Very quickly after beginning of our adoption process we were asked to fill out a Medical Needs Checklist… a checklist of medical conditions commonly seen in China’s orphans. You must go down the checklist and check “yes”, “no” or “willing to discuss” about adopting a child with the listed condition.
Nothing makes you feel more like an awful person quite like checking “no” on one of these lines.
The further along in the process you get, the more specific these lines become… you are open to hearing loss, okay, but are you open to a child with just one ear? Or must they have two?
While your heart physically aches when you check “no” to yet another line, you know the importance of being honest with yourself. You must research these needs, consider how they would affect each member in your family and try to predict if you can meet the demands of that need.
This is not easy, especially when medical files are not always accurate and the unknowns greatly outnumber the knowns.
On paper, these special needs can be incredibly daunting and seem scary and, quite frankly, impossible at first. But in reality that might not be the case.
Ultimately, your faith must be louder than your fear.
As I sit here in my living room and write this I have a child on each side of me with a condition that I, not very long ago, checked “no” to.
When we came across the line osteogenesis imperfecta my husband said he couldn’t imagine having a child who breaks a bone a few times a year and I agreed. And admitted that the idea of a wheelchair bound child scared me.
Well, I spent the last few weeks pushing my daughter around in a wheelchair due to a femur fracture and you know what? It isn’t nearly as scary as I expected. She is still my spunky, intelligent, charming little girl.
And our son is wobbling around with not one, but two broken legs and a compression fracture in his back… but he still made baseball this evening and rocked it.
We have far more than a few breaks a year and the possibility of being wheelchair dependent is real for both of these kids; but their special needs are just a small piece of who they are.
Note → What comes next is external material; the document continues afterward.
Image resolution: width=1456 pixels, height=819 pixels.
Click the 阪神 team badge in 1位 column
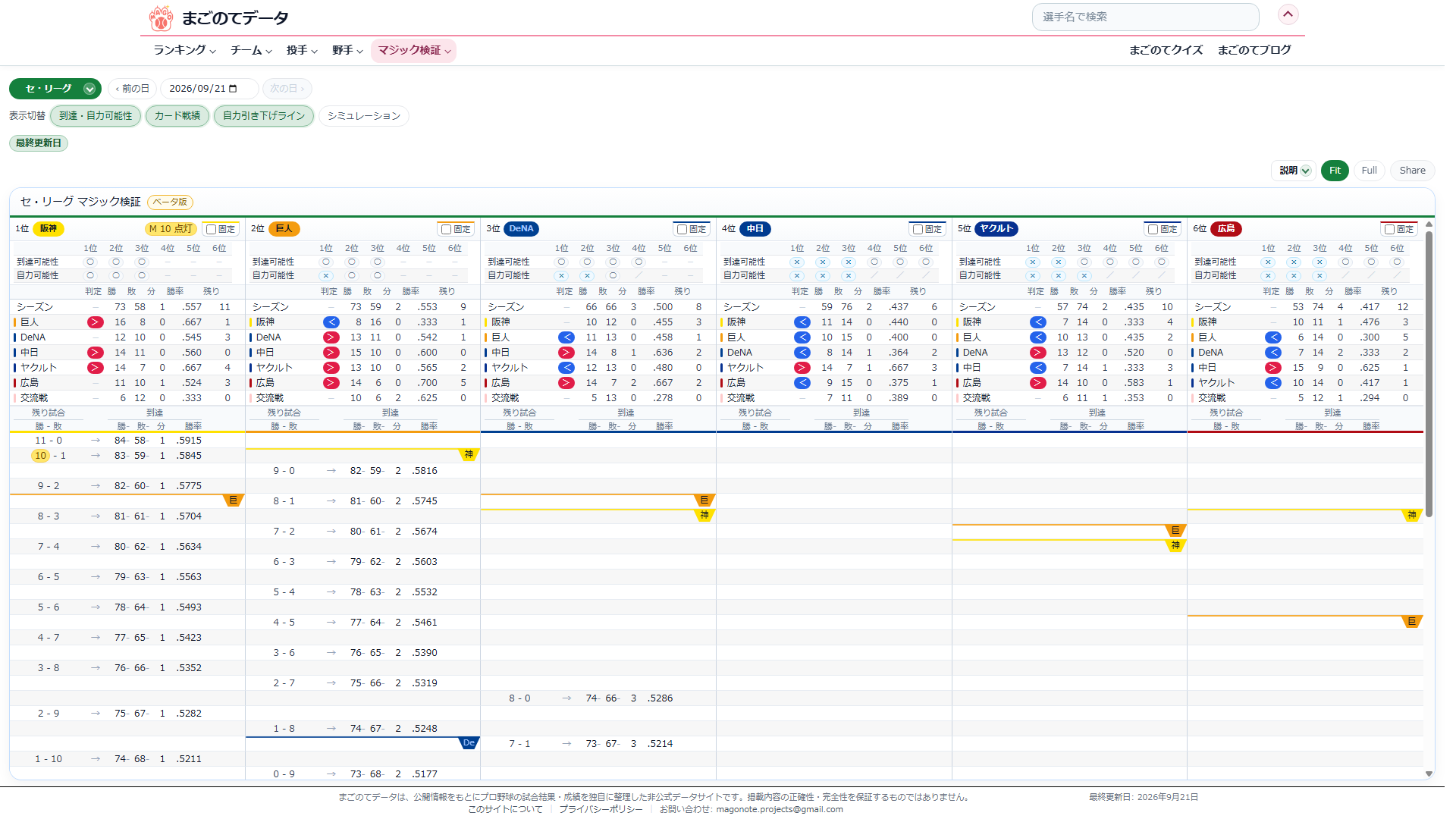49,229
We travel a couple hours away every few months to receive infusions and fly across the country annually for clinic with specialists.
We have days that those brittle bones get us down but I thank God every day for giving us the faith to look beyond the condition written on checklist and the heart to see a girl who needed a mom to paint her nails and a boy who needed brothers to teach him to catch a ball.
If you find yourself considering special needs adoption or are working on completing a check list yourself, I encourage you to do your due diligence but don’t lose sight that these needs are only a small piece of child who is so much more.
I am Heather and my husband Dustin and I have six children. We have twin boys, Rocco and Bruno who are 9 years old, a daughter Lucy who is 8, and our son Dash who is 5. Our daughter Xiao-Xiao is three years old and home from China for 18 months; our son ZA is 9 years old and home from China for 3 months.